待办事项: 把下面材料中的"computer-use agent"全部替换成"screen assistant"，其余内容一字不改，重新写出整份材料。

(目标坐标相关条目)
* * * * *

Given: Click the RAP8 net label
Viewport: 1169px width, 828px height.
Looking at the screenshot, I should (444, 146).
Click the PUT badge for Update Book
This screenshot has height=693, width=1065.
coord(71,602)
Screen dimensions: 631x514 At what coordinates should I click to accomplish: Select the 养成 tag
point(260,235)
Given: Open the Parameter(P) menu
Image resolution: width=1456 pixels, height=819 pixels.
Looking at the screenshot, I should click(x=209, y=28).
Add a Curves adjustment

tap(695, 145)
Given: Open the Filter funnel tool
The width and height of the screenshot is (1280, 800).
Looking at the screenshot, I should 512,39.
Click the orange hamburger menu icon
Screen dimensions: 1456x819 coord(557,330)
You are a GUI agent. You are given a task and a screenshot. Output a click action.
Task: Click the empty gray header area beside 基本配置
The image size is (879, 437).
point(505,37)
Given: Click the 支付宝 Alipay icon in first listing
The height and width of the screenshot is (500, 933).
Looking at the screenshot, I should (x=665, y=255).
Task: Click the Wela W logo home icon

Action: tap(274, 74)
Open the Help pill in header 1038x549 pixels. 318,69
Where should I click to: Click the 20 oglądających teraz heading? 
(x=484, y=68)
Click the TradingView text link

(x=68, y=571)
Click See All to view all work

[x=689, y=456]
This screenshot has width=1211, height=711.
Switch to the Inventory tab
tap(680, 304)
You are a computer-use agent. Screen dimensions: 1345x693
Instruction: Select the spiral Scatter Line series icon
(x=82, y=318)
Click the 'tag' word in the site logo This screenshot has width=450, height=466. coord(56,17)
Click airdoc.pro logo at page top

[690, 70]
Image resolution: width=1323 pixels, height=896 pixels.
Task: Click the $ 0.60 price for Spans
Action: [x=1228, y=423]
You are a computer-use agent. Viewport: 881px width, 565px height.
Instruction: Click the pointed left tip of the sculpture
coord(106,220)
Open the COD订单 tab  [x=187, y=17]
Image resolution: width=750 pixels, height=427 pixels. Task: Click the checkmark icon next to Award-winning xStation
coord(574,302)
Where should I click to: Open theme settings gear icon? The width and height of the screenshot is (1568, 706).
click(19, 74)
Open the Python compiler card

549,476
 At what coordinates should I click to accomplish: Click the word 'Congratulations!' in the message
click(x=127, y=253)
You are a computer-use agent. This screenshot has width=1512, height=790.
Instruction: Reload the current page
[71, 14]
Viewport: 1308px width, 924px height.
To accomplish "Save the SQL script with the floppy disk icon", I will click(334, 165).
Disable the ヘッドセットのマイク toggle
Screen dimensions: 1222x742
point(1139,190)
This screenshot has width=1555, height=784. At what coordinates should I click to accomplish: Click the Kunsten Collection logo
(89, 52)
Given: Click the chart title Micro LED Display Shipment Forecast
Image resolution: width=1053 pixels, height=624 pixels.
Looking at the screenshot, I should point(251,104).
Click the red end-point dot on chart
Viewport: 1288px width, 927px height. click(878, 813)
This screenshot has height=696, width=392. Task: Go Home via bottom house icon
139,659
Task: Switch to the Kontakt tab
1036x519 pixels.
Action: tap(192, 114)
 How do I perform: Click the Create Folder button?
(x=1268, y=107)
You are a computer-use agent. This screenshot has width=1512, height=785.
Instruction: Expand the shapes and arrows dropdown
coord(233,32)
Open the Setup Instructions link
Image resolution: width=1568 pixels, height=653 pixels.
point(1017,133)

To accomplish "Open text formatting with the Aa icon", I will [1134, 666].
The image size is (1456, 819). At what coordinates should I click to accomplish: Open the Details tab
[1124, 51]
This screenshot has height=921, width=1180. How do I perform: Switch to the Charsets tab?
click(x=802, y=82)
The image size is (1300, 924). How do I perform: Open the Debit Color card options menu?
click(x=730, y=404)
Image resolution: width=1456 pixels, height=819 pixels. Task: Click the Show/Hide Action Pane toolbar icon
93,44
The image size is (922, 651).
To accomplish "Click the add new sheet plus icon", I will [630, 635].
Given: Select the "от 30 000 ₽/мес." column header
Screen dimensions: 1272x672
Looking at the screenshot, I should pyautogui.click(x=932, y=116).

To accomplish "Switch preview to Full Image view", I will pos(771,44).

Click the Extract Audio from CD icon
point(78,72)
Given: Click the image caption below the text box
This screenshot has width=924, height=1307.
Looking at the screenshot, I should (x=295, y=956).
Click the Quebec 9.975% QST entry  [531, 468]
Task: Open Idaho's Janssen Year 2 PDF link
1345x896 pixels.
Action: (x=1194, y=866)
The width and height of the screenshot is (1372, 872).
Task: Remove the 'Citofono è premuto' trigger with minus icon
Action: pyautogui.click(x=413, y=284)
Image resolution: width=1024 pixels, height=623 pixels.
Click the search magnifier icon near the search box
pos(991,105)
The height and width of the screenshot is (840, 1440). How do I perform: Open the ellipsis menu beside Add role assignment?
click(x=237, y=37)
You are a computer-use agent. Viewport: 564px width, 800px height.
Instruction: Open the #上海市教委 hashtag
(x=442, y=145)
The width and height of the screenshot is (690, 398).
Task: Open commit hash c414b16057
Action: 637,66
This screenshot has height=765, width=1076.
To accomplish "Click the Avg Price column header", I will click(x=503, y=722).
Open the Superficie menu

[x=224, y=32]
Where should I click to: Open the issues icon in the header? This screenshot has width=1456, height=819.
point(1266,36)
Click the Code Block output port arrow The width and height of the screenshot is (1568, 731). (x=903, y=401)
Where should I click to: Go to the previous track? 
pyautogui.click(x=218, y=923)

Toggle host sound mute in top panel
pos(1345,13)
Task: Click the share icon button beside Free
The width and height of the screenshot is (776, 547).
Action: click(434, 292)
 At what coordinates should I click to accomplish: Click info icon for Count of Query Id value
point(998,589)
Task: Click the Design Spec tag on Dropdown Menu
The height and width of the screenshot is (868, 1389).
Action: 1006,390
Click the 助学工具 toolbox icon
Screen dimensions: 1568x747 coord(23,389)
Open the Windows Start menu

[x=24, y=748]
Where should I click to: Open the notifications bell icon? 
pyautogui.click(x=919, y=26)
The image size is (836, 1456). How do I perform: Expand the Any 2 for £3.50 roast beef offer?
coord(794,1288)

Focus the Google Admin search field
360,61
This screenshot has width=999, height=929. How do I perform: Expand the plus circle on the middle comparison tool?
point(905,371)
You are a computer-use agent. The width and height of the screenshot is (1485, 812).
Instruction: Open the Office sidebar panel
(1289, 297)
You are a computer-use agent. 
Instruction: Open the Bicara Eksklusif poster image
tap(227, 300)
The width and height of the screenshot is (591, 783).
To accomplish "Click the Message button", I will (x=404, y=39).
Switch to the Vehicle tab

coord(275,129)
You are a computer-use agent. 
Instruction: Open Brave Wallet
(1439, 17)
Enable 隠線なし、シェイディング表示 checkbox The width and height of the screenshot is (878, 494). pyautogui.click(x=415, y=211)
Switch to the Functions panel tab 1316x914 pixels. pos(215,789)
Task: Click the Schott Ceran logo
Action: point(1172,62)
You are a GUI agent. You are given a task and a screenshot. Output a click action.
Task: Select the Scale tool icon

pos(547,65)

* * * * *

最终结果:
Given: Click the RAP8 net label
Viewport: 1169px width, 828px height.
Looking at the screenshot, I should (444, 146).
Click the PUT badge for Update Book
This screenshot has height=693, width=1065.
coord(71,602)
Screen dimensions: 631x514 At what coordinates should I click to accomplish: Select the 养成 tag
point(260,235)
Given: Open the Parameter(P) menu
Image resolution: width=1456 pixels, height=819 pixels.
Looking at the screenshot, I should click(x=209, y=28).
Add a Curves adjustment

tap(695, 145)
Given: Open the Filter funnel tool
The width and height of the screenshot is (1280, 800).
Looking at the screenshot, I should 512,39.
Click the orange hamburger menu icon
Screen dimensions: 1456x819 coord(557,330)
You are a GUI agent. You are given a task and a screenshot. Output a click action.
Task: Click the empty gray header area beside 基本配置
The image size is (879, 437).
point(505,37)
Given: Click the 支付宝 Alipay icon in first listing
The height and width of the screenshot is (500, 933).
Looking at the screenshot, I should (x=665, y=255).
Task: Click the Wela W logo home icon

Action: tap(274, 74)
Open the Help pill in header 1038x549 pixels. 318,69
Where should I click to: Click the 20 oglądających teraz heading? 
(x=484, y=68)
Click the TradingView text link

(x=68, y=571)
Click See All to view all work

[x=689, y=456]
This screenshot has width=1211, height=711.
Switch to the Inventory tab
tap(680, 304)
You are a screen assistant. Screen dimensions: 1345x693
Instruction: Select the spiral Scatter Line series icon
(x=82, y=318)
Click the 'tag' word in the site logo This screenshot has width=450, height=466. coord(56,17)
Click airdoc.pro logo at page top

[690, 70]
Image resolution: width=1323 pixels, height=896 pixels.
Task: Click the $ 0.60 price for Spans
Action: [x=1228, y=423]
You are a screen assistant. Viewport: 881px width, 565px height.
Instruction: Click the pointed left tip of the sculpture
coord(106,220)
Open the COD订单 tab  [x=187, y=17]
Image resolution: width=750 pixels, height=427 pixels. Task: Click the checkmark icon next to Award-winning xStation
coord(574,302)
Where should I click to: Open theme settings gear icon? The width and height of the screenshot is (1568, 706).
click(19, 74)
Open the Python compiler card

549,476
 At what coordinates should I click to accomplish: Click the word 'Congratulations!' in the message
click(x=127, y=253)
You are a screen assistant. This screenshot has width=1512, height=790.
Instruction: Reload the current page
[71, 14]
Viewport: 1308px width, 924px height.
To accomplish "Save the SQL script with the floppy disk icon", I will click(334, 165).
Disable the ヘッドセットのマイク toggle
Screen dimensions: 1222x742
point(1139,190)
This screenshot has width=1555, height=784. At what coordinates should I click to accomplish: Click the Kunsten Collection logo
(89, 52)
Given: Click the chart title Micro LED Display Shipment Forecast
Image resolution: width=1053 pixels, height=624 pixels.
Looking at the screenshot, I should point(251,104).
Click the red end-point dot on chart
Viewport: 1288px width, 927px height. click(878, 813)
This screenshot has height=696, width=392. Task: Go Home via bottom house icon
139,659
Task: Switch to the Kontakt tab
1036x519 pixels.
Action: tap(192, 114)
 How do I perform: Click the Create Folder button?
(x=1268, y=107)
You are a screen assistant. This screenshot has width=1512, height=785.
Instruction: Expand the shapes and arrows dropdown
coord(233,32)
Open the Setup Instructions link
Image resolution: width=1568 pixels, height=653 pixels.
point(1017,133)

To accomplish "Open text formatting with the Aa icon", I will [1134, 666].
The image size is (1456, 819). At what coordinates should I click to accomplish: Open the Details tab
[1124, 51]
This screenshot has height=921, width=1180. How do I perform: Switch to the Charsets tab?
click(x=802, y=82)
The image size is (1300, 924). How do I perform: Open the Debit Color card options menu?
click(x=730, y=404)
Image resolution: width=1456 pixels, height=819 pixels. Task: Click the Show/Hide Action Pane toolbar icon
93,44
The image size is (922, 651).
To accomplish "Click the add new sheet plus icon", I will [630, 635].
Given: Select the "от 30 000 ₽/мес." column header
Screen dimensions: 1272x672
Looking at the screenshot, I should pyautogui.click(x=932, y=116).

To accomplish "Switch preview to Full Image view", I will pos(771,44).

Click the Extract Audio from CD icon
point(78,72)
Given: Click the image caption below the text box
This screenshot has width=924, height=1307.
Looking at the screenshot, I should (x=295, y=956).
Click the Quebec 9.975% QST entry  [531, 468]
Task: Open Idaho's Janssen Year 2 PDF link
1345x896 pixels.
Action: (x=1194, y=866)
The width and height of the screenshot is (1372, 872).
Task: Remove the 'Citofono è premuto' trigger with minus icon
Action: pyautogui.click(x=413, y=284)
Image resolution: width=1024 pixels, height=623 pixels.
Click the search magnifier icon near the search box
pos(991,105)
The height and width of the screenshot is (840, 1440). How do I perform: Open the ellipsis menu beside Add role assignment?
click(x=237, y=37)
You are a screen assistant. Viewport: 564px width, 800px height.
Instruction: Open the #上海市教委 hashtag
(x=442, y=145)
The width and height of the screenshot is (690, 398).
Task: Open commit hash c414b16057
Action: 637,66
This screenshot has height=765, width=1076.
To accomplish "Click the Avg Price column header", I will click(x=503, y=722).
Open the Superficie menu

[x=224, y=32]
Where should I click to: Open the issues icon in the header? This screenshot has width=1456, height=819.
point(1266,36)
Click the Code Block output port arrow The width and height of the screenshot is (1568, 731). (x=903, y=401)
Where should I click to: Go to the previous track? 
pyautogui.click(x=218, y=923)

Toggle host sound mute in top panel
pos(1345,13)
Task: Click the share icon button beside Free
The width and height of the screenshot is (776, 547).
Action: click(434, 292)
 At what coordinates should I click to accomplish: Click info icon for Count of Query Id value
point(998,589)
Task: Click the Design Spec tag on Dropdown Menu
The height and width of the screenshot is (868, 1389).
Action: 1006,390
Click the 助学工具 toolbox icon
Screen dimensions: 1568x747 coord(23,389)
Open the Windows Start menu

[x=24, y=748]
Where should I click to: Open the notifications bell icon? 
pyautogui.click(x=919, y=26)
The image size is (836, 1456). How do I perform: Expand the Any 2 for £3.50 roast beef offer?
coord(794,1288)

Focus the Google Admin search field
360,61
This screenshot has width=999, height=929. How do I perform: Expand the plus circle on the middle comparison tool?
point(905,371)
You are a screen assistant. The width and height of the screenshot is (1485, 812).
Instruction: Open the Office sidebar panel
(1289, 297)
You are a screen assistant. 
Instruction: Open the Bicara Eksklusif poster image
tap(227, 300)
The width and height of the screenshot is (591, 783).
To accomplish "Click the Message button", I will (x=404, y=39).
Switch to the Vehicle tab

coord(275,129)
You are a screen assistant. 
Instruction: Open Brave Wallet
(1439, 17)
Enable 隠線なし、シェイディング表示 checkbox The width and height of the screenshot is (878, 494). pyautogui.click(x=415, y=211)
Switch to the Functions panel tab 1316x914 pixels. pos(215,789)
Task: Click the Schott Ceran logo
Action: point(1172,62)
You are a GUI agent. You are given a task and a screenshot. Output a click action.
Task: Select the Scale tool icon

pos(547,65)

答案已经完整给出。